Por Lenin Tremont Franco
La inteligencia artificial ya está en las manos de millones de estudiantes. Dos de cada tres jóvenes en Argentina la usan con fines escolares, según la UNESCO (Organización de las Naciones Unidas para la Educación, la Ciencia y la Cultura) y UNICEF (Fondo de las Naciones Unidas para la Infancia). Sin embargo, en España, el debate está abierto y la sociedad aparece dividida.
De acuerdo con el Monitor de Educación 2025 de Ipsos (Instituto de Estudios de Opinión Pública), un 39% de los españoles piensa que la IA debería prohibirse en las aulas, mientras que un 34% no está de acuerdo y un 28% todavía no sabe qué opinar. Esa falta de certezas refleja un dilema compartido con más de 30 países analizados: ¿cómo convivir con una tecnología que crece más rápido de lo que podemos comprender?
Al mirar otros datos, la preocupación se vuelve más clara: el 82% de los encuestados apoya prohibir el uso de redes sociales a menores de 14 años, y un 69% cree que los teléfonos inteligentes deberían quedar fuera de las aulas. La brecha es generacional: mientras los adultos ven la tecnología como riesgo, muchos jóvenes la viven como una extensión natural de su aprendizaje.

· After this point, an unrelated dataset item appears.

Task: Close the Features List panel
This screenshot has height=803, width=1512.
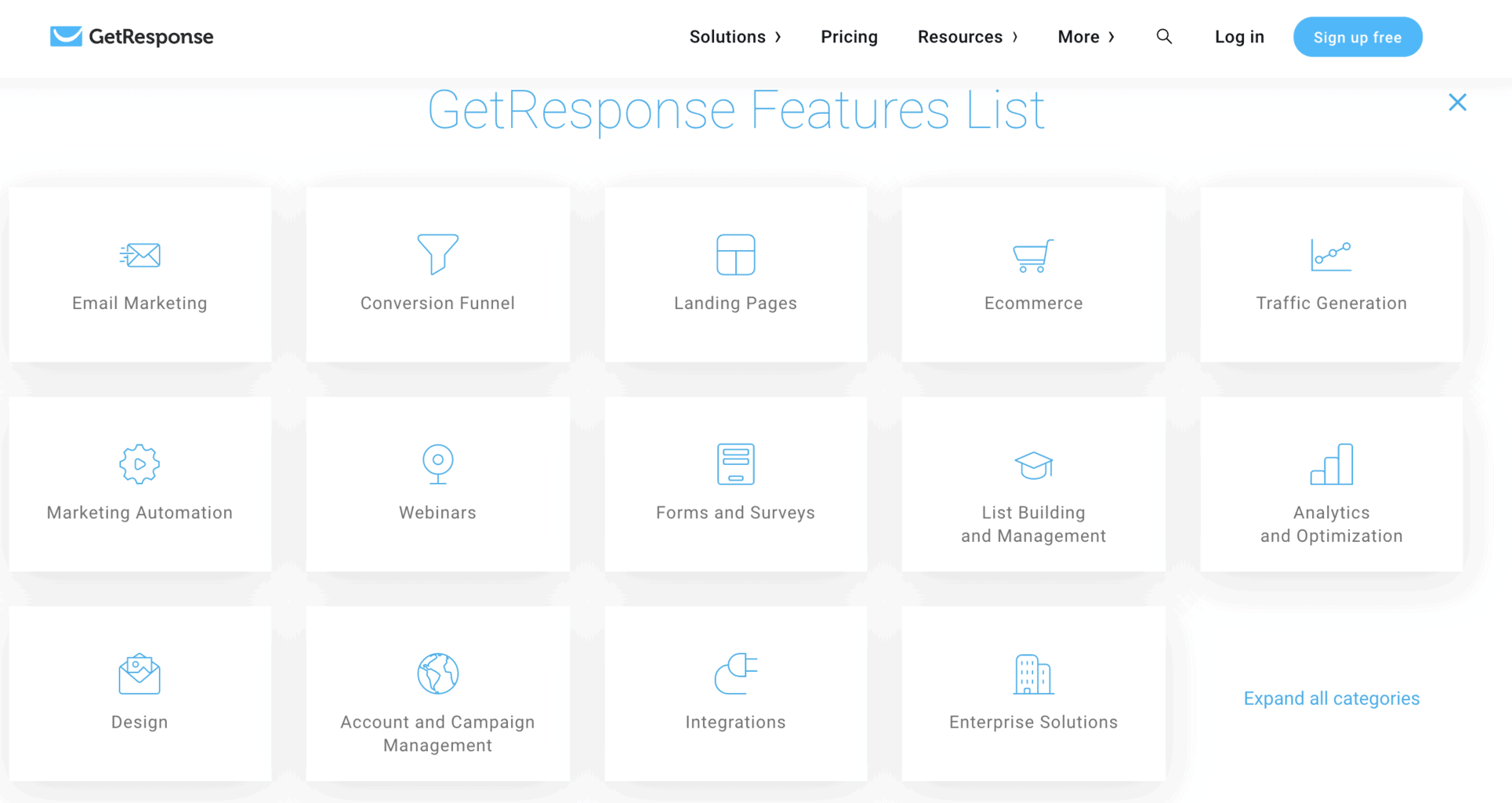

Y aunque las cifras parecen frías, detrás hay preguntas muy humanas: ¿qué significa aprender en tiempos de algoritmos? ¿Cómo enseñar a pensar críticamente cuando un chatbot puede dar la respuesta en segundos? ¿De qué manera acompañar a los docentes para que sean guías y no simples vigilantes de un aula digitalizada?
El Monitor también advierte sobre otros problemas de fondo en España: un plan de estudios que muchos consideran obsoleto, la falta de financiación pública, aulas sobrepobladas y una formación docente que necesita renovarse. La inteligencia artificial entra en este escenario no como un lujo, sino como un desafío más en un sistema que ya enfrenta tensiones estructurales.
En el fondo, lo que está en juego no es si la IA debe estar o no en la escuela, sino cómo queremos que nuestros niños y jóvenes aprendan en una era donde la tecnología ya es parte de la vida cotidiana. Prohibir puede sonar a control, pero educar en el uso responsable es sembrar futuro.